Washington (AP) — supreme court judgment On Wednesday, a man on death row in Arizona said he was wrongly told by a jury in his case that the only way to ensure he would never be free was to sentence him to death. should be outraged.

In the opinion of Justice Sonia Sotomayor, the 5-4 decision states: John Montenegro Cruz If sentenced to life in prison instead of the death penalty, he should get a new penal step in his trial that makes it clear to jurors that he is ineligible for parole.

The case is important not only for Cruz, but also for other death row inmates in Arizona whose jurors received similar misinformation.Arizona currently has approximately 100 death row inmatesIt is not clear how many of them will be subject to new sentencing hearings.

Cruz had argued that the jury should have been informed that he was ineligible for parole.

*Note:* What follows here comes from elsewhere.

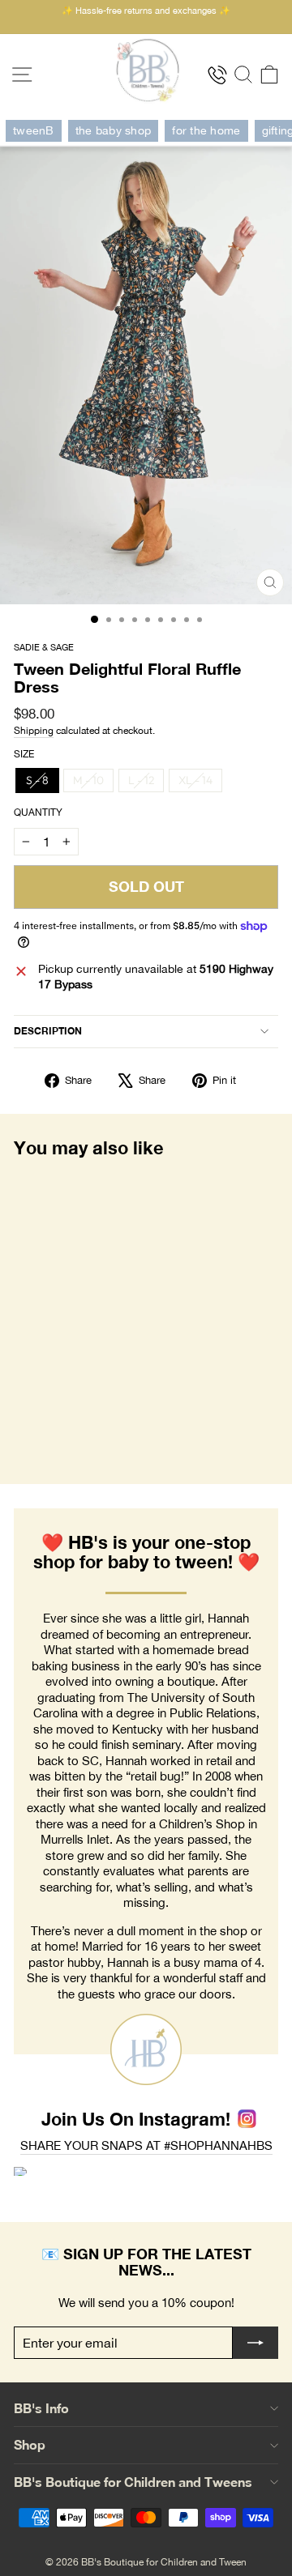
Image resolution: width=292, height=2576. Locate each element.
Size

He said he was unable to do

At least one juror said that had he known “life in prison without parole” was an alternative to the death penalty, he “would have voted for that option.”

Cruz was convicted of killing Tucson police officer Patrick Hardesty in 2003. Hardesty and another officer were investigating a hit-and-run accident when Cruz shot Hardesty five times as he tried to flee.

1994 Supreme Court case, Simmons v. South Carolinain certain death penalty cases, jurors must be told that choosing life imprisonment means life imprisonment with no possibility of parole. Required if claimed by

An Arizona court denied application of this decision. In the 2016 case, Lynch v. Arizona, the Supreme Court directly told Arizona it needed to follow Simmons. Cruz says Arizona continues to challenge the High Court.

The case is Cruise v. Arizona, 21-846.